A detailed explanation of AWS and Nvidia’s collaboration can be found in this standalone article.
Amazon Q: a chatbot for businesses
In the competitive landscape of AI assistants, Amazon has entered the fray with its offering, Amazon Q. Developed by the company’s cloud computing division; this workplace-focused chatbot is
distinctively tailored for corporate use, steering clear of consumer applications. “We think Q has the potential to become a work companion for millions and millions of people in their work life,” Selipsky told The New York Times.

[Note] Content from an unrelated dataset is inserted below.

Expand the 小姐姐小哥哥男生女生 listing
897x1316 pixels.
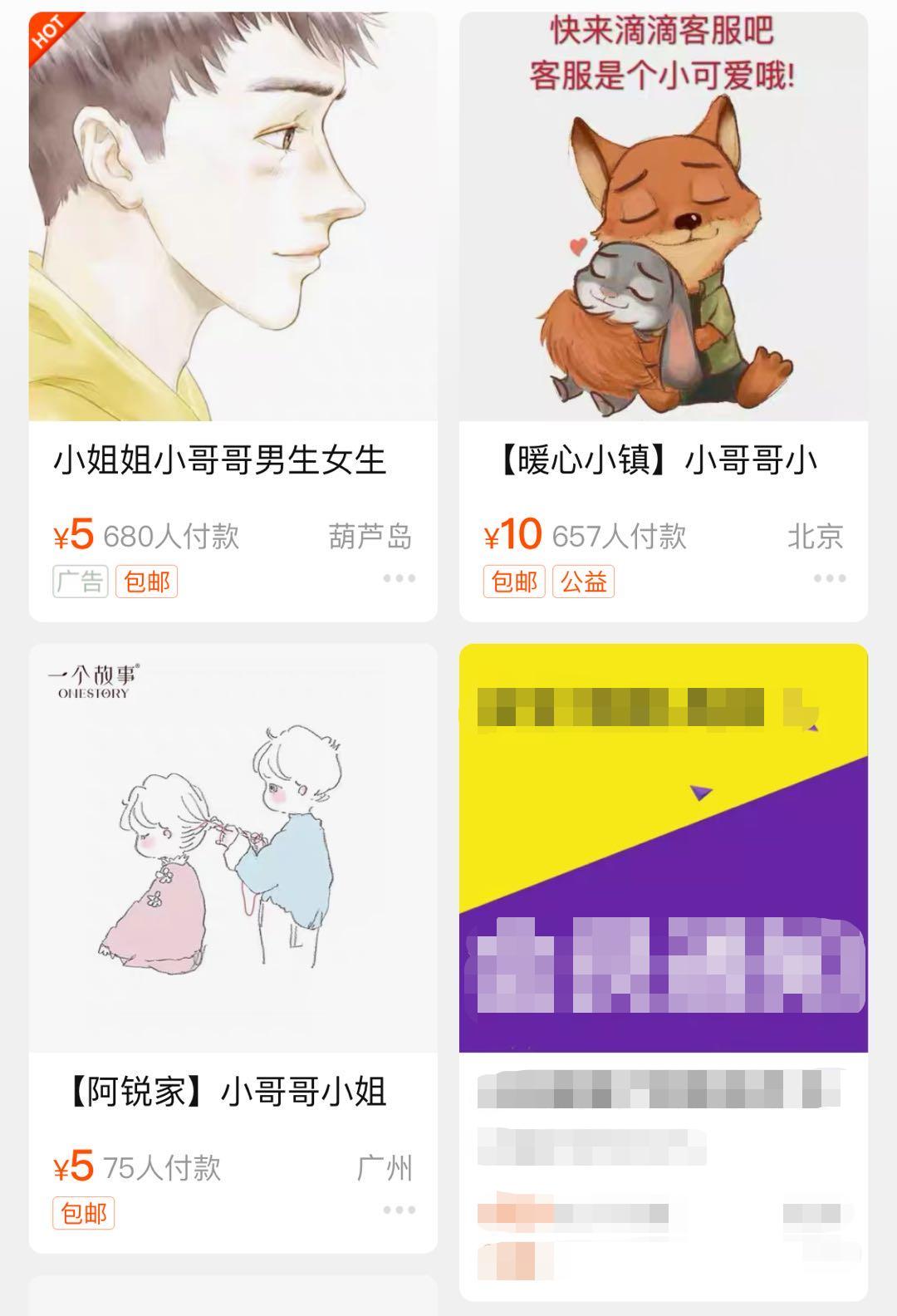click(220, 463)
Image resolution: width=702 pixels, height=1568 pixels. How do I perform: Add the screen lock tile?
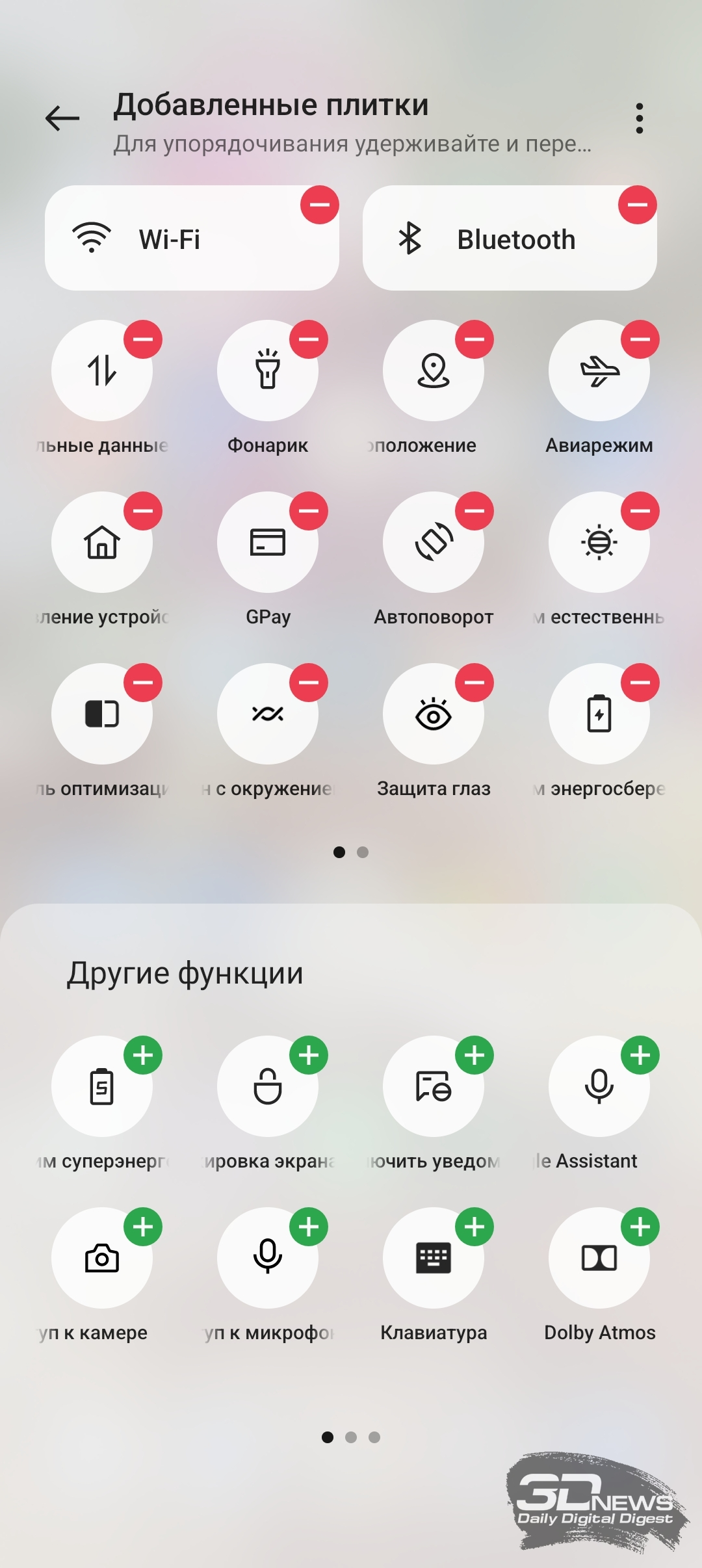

Amazon Q is designed to assist employees with their daily tasks, from summarizing strategy documents to handling internal support tickets and addressing queries related to company policies. Positioned in the corporate chatbot arena, it will contend with counterparts like Microsoft’s Copilot, Google’s Duet AI, and OpenAI’s ChatGPT Enterprise.
Titan Image Generator and Guardrails for Bedrock
Aligning itself with the multitude of tech giants and startups that have ventured into this domain, Amazon is introducing an image generator. Unveiled at AWS re:Invent 2023, Amazon said the Titan Image Generator is now in preview on Bedrock for AWS users. As part of the Titan generative AI models, it can generate new images based on text or customize existing ones.
#AWS is putting the “art” back into “artificial intelligence” with the new Amazon Titan Image Generator. 🎨✨🖼️ #MachineLearning #AI
Learn more. 🔗 https://t.co/pOzi2TaPPk pic.twitter.com/NvRdCtLuiu
— Amazon Web Services (@awscloud) November 29, 2023
“[You] can use the model to easily swap out an existing [image] background to a background of a rainforest [for example],” Swami Sivasubramanian, VP for data and machine learning services at AWS, said onstage. “[And you] can use the model to seamlessly swap out backgrounds to generate lifestyle images, all while retaining the image’s main subject and creating a few more options.”
AWS also unveiled Guardrails for Amazon Bedrock, enabling consistent implementation of safeguards ensuring user experiences align with company policies. “These guardrails facilitate the definition of denied topics and content filters, removing undesirable content from interactions,” AWS noted in a blog post.
Applied to all large language models in Amazon Bedrock, including fine-tuned models and Agents, guardrails deploy preferences across applications, promoting “safe innovation while managing user experiences.”